Millions spent on plans to revitalize downtown would be wasted
File photo

There has been a lot of debate in the news and on social media surrounding (Dario) Zulich’s development proposals and the relocation of Sudbury’s Arena.

Discussions often circle around budgets, location, parking and transportation, but rarely seem to touch on the most important issue at hand: the integrity of the covenant between citizen and government.

Ten years ago, when I first began living and working in Sudbury’s downtown, there was a growing effort among the artists, business owners and residents of the area to revitalize their neighbourhood. Soon, we were told of a "Master Plan" that the city was developing towards that same goal. We were asked, as concerned citizens, to work with our government towards a common result: a prosperous downtown.
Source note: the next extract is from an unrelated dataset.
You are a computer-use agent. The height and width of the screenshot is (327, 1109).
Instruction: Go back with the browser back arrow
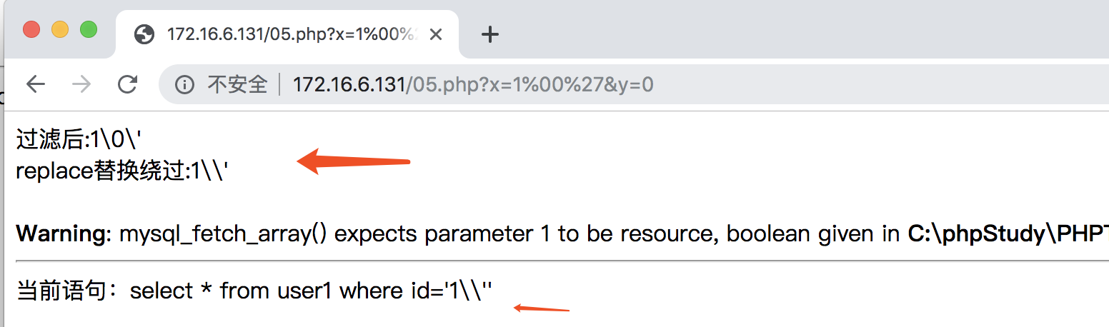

In the years that followed, the community effort intensified. When Sapporo Ichibang nearly closed down four years ago, the community rallied together to save Sudbury’s oldest and best-loved sushi restaurant. When Laurentian University announced its plans for a new architecture school, those with a strong vision for our community fought tooth-and-nail to build it downtown. When they saw a need for a more positive dialogue about our city’s centre, local artists rallied together to host a massive international art festival in the streets and on the walls. 

All of these people chose to act, not just for themselves, but for their community. They — and countless others who have bought homes, raised families, started businesses or taken jobs in our area — have all invested in their neighbourhood.

I watched as the local media got on board, championing local business and arts; sharing photos of what Sudbury’s downtown used to be, inspiring readers and giving citizens hope for positive change. They, too, seemed to trust what our government kept telling us was an earnest effort to better our community.

But, as it turns out, we were all fooled. After spending millions of taxpayer’s dollars on planning and consultations and investments in their "Master Plan," the city is likely to remove one of the largest permanent institutions from our neighbourhood — a part of our infrastructure and economy that we have come to rely on.

When there is a concert or hockey game at Sudbury Arena, downtown businesses benefit. Some restaurants even have to schedule extra staff on event nights. It is a trickle-down effect that helps the business owners, their staff and even the musicians performing at live venues in the area. These are all exclusively locally owned businesses, and not major corporations and box-stores like the ones on The Kingsway, who will surely benefit in the same way from the planned relocation.

And the resentment about this plan seems to be directed towards Dario Zulich, which, in my opinion, is unfair. I understand the temptation of making the wealthy landowner the villain here, but in actuality Zulich is looking out for his own best interest. And why shouldn’t he? He has never promised us anything.

City hall, on the other hand, has broken a contract. They have betrayed the citizens who trusted their government to work as hard as they were. To invest as much. To be as driven.

I’m not sure that this faith can ever be recovered, and I don’t know where we will go from here.

What I do know, is that I have seen what this community can do when motivated. I have witnessed the strength of the individual citizen and the tenacity and hard work they are capable of. If I were the local government, I’d be very concerned about hurting a neighbourhood with such a dedicated and fierce population who are all hungry for change and running very short on patience.  

We will remain united under the cause the city has abandoned. The covenant between the citizens and their government goes both ways. We have done our work, delivered on our word, and we know, at the end of the day, it is not the corporation or the developer that owns city hall. The government has forgotten this. It is time for the citizens to refresh their memory.